*** THE DATA

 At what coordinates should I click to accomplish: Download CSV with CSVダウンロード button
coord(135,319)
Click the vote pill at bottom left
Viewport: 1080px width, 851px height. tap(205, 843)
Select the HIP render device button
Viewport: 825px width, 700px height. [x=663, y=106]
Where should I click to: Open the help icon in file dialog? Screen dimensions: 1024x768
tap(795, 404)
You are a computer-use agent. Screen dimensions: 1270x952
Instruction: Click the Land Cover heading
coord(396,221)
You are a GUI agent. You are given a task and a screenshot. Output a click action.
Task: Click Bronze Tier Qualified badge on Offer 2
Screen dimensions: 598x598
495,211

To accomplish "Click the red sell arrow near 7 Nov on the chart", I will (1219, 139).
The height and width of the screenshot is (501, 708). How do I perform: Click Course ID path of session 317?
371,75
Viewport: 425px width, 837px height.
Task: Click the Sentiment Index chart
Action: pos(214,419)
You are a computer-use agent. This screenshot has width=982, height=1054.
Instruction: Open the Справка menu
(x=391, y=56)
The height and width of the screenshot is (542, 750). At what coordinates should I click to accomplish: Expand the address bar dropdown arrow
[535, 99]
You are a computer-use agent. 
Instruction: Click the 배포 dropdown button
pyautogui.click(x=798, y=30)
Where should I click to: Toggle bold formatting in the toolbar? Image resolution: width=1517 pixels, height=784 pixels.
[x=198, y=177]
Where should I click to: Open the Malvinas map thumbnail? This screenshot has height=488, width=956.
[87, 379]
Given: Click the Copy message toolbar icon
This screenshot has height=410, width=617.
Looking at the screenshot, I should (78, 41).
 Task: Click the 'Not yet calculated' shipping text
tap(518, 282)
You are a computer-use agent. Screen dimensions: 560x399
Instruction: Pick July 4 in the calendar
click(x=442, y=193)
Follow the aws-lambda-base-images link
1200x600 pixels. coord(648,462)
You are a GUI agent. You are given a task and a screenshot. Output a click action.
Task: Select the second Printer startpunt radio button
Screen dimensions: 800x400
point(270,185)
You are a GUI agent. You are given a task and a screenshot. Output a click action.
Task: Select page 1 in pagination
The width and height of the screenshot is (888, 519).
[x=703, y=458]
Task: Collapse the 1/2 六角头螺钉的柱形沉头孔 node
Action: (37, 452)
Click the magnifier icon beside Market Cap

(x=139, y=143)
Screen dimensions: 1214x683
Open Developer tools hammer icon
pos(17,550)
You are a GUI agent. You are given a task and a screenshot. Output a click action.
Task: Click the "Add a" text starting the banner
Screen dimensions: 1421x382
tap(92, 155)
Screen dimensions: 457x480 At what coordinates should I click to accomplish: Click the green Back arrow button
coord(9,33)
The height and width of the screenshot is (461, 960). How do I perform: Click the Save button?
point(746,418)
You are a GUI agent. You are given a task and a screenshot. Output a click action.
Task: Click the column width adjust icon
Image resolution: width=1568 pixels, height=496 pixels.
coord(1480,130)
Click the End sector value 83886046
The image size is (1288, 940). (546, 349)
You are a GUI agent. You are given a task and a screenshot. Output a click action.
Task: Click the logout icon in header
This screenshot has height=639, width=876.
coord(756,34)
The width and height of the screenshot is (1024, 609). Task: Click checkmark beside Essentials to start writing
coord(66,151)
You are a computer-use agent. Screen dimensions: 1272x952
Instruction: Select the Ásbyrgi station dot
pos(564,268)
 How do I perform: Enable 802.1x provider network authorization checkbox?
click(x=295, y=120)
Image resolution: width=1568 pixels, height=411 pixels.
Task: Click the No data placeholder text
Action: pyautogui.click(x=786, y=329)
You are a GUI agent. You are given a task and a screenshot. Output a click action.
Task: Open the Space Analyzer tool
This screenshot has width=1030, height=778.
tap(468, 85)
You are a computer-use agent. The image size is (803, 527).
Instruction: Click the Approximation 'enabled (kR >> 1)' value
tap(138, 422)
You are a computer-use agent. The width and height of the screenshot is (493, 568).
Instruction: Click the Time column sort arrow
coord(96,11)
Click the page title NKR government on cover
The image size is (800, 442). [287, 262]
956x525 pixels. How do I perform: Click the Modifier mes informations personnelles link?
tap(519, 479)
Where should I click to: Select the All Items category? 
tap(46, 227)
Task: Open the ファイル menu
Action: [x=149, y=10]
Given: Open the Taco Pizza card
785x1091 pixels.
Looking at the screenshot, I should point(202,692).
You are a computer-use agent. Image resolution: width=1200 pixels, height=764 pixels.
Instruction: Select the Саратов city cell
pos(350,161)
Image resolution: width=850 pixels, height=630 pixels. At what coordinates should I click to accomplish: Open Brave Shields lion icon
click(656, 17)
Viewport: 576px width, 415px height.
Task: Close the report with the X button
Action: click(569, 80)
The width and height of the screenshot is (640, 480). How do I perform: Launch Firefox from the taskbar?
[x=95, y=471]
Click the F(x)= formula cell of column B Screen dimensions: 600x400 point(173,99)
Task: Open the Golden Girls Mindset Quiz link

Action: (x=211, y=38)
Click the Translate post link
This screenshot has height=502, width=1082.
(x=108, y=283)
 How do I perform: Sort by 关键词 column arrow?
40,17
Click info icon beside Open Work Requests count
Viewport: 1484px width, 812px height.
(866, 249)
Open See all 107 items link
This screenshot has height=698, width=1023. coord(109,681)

******

> [PROBLEM DESCRIPTION]
Each entry, from start to finish, must be restated exactly.

> [SOLUTION TO THIS EXERCISE]
 At what coordinates should I click to accomplish: Download CSV with CSVダウンロード button
coord(135,319)
Click the vote pill at bottom left
Viewport: 1080px width, 851px height. tap(205, 843)
Select the HIP render device button
Viewport: 825px width, 700px height. [x=663, y=106]
Where should I click to: Open the help icon in file dialog? Screen dimensions: 1024x768
tap(795, 404)
You are a computer-use agent. Screen dimensions: 1270x952
Instruction: Click the Land Cover heading
coord(396,221)
You are a GUI agent. You are given a task and a screenshot. Output a click action.
Task: Click Bronze Tier Qualified badge on Offer 2
Screen dimensions: 598x598
495,211

To accomplish "Click the red sell arrow near 7 Nov on the chart", I will (1219, 139).
The height and width of the screenshot is (501, 708). How do I perform: Click Course ID path of session 317?
371,75
Viewport: 425px width, 837px height.
Task: Click the Sentiment Index chart
Action: pos(214,419)
You are a computer-use agent. This screenshot has width=982, height=1054.
Instruction: Open the Справка menu
(x=391, y=56)
The height and width of the screenshot is (542, 750). At what coordinates should I click to accomplish: Expand the address bar dropdown arrow
[535, 99]
You are a computer-use agent. 
Instruction: Click the 배포 dropdown button
pyautogui.click(x=798, y=30)
Where should I click to: Toggle bold formatting in the toolbar? Image resolution: width=1517 pixels, height=784 pixels.
[x=198, y=177]
Where should I click to: Open the Malvinas map thumbnail? This screenshot has height=488, width=956.
[87, 379]
Given: Click the Copy message toolbar icon
This screenshot has height=410, width=617.
Looking at the screenshot, I should (78, 41).
 Task: Click the 'Not yet calculated' shipping text
tap(518, 282)
You are a computer-use agent. Screen dimensions: 560x399
Instruction: Pick July 4 in the calendar
click(x=442, y=193)
Follow the aws-lambda-base-images link
1200x600 pixels. coord(648,462)
You are a GUI agent. You are given a task and a screenshot. Output a click action.
Task: Select the second Printer startpunt radio button
Screen dimensions: 800x400
point(270,185)
You are a GUI agent. You are given a task and a screenshot. Output a click action.
Task: Select page 1 in pagination
The width and height of the screenshot is (888, 519).
[x=703, y=458]
Task: Collapse the 1/2 六角头螺钉的柱形沉头孔 node
Action: (37, 452)
Click the magnifier icon beside Market Cap

(x=139, y=143)
Screen dimensions: 1214x683
Open Developer tools hammer icon
pos(17,550)
You are a GUI agent. You are given a task and a screenshot. Output a click action.
Task: Click the "Add a" text starting the banner
Screen dimensions: 1421x382
tap(92, 155)
Screen dimensions: 457x480 At what coordinates should I click to accomplish: Click the green Back arrow button
coord(9,33)
The height and width of the screenshot is (461, 960). How do I perform: Click the Save button?
point(746,418)
You are a GUI agent. You are given a task and a screenshot. Output a click action.
Task: Click the column width adjust icon
Image resolution: width=1568 pixels, height=496 pixels.
coord(1480,130)
Click the End sector value 83886046
The image size is (1288, 940). (546, 349)
You are a GUI agent. You are given a task and a screenshot. Output a click action.
Task: Click the logout icon in header
This screenshot has height=639, width=876.
coord(756,34)
The width and height of the screenshot is (1024, 609). Task: Click checkmark beside Essentials to start writing
coord(66,151)
You are a computer-use agent. Screen dimensions: 1272x952
Instruction: Select the Ásbyrgi station dot
pos(564,268)
 How do I perform: Enable 802.1x provider network authorization checkbox?
click(x=295, y=120)
Image resolution: width=1568 pixels, height=411 pixels.
Task: Click the No data placeholder text
Action: pyautogui.click(x=786, y=329)
You are a GUI agent. You are given a task and a screenshot. Output a click action.
Task: Open the Space Analyzer tool
This screenshot has width=1030, height=778.
tap(468, 85)
You are a computer-use agent. The image size is (803, 527).
Instruction: Click the Approximation 'enabled (kR >> 1)' value
tap(138, 422)
You are a computer-use agent. The width and height of the screenshot is (493, 568).
Instruction: Click the Time column sort arrow
coord(96,11)
Click the page title NKR government on cover
The image size is (800, 442). [287, 262]
956x525 pixels. How do I perform: Click the Modifier mes informations personnelles link?
tap(519, 479)
Where should I click to: Select the All Items category? 
tap(46, 227)
Task: Open the ファイル menu
Action: [x=149, y=10]
Given: Open the Taco Pizza card
785x1091 pixels.
Looking at the screenshot, I should point(202,692).
You are a computer-use agent. Image resolution: width=1200 pixels, height=764 pixels.
Instruction: Select the Саратов city cell
pos(350,161)
Image resolution: width=850 pixels, height=630 pixels. At what coordinates should I click to accomplish: Open Brave Shields lion icon
click(656, 17)
Viewport: 576px width, 415px height.
Task: Close the report with the X button
Action: click(569, 80)
The width and height of the screenshot is (640, 480). How do I perform: Launch Firefox from the taskbar?
[x=95, y=471]
Click the F(x)= formula cell of column B Screen dimensions: 600x400 point(173,99)
Task: Open the Golden Girls Mindset Quiz link

Action: (x=211, y=38)
Click the Translate post link
This screenshot has height=502, width=1082.
(x=108, y=283)
 How do I perform: Sort by 关键词 column arrow?
40,17
Click info icon beside Open Work Requests count
Viewport: 1484px width, 812px height.
(866, 249)
Open See all 107 items link
This screenshot has height=698, width=1023. coord(109,681)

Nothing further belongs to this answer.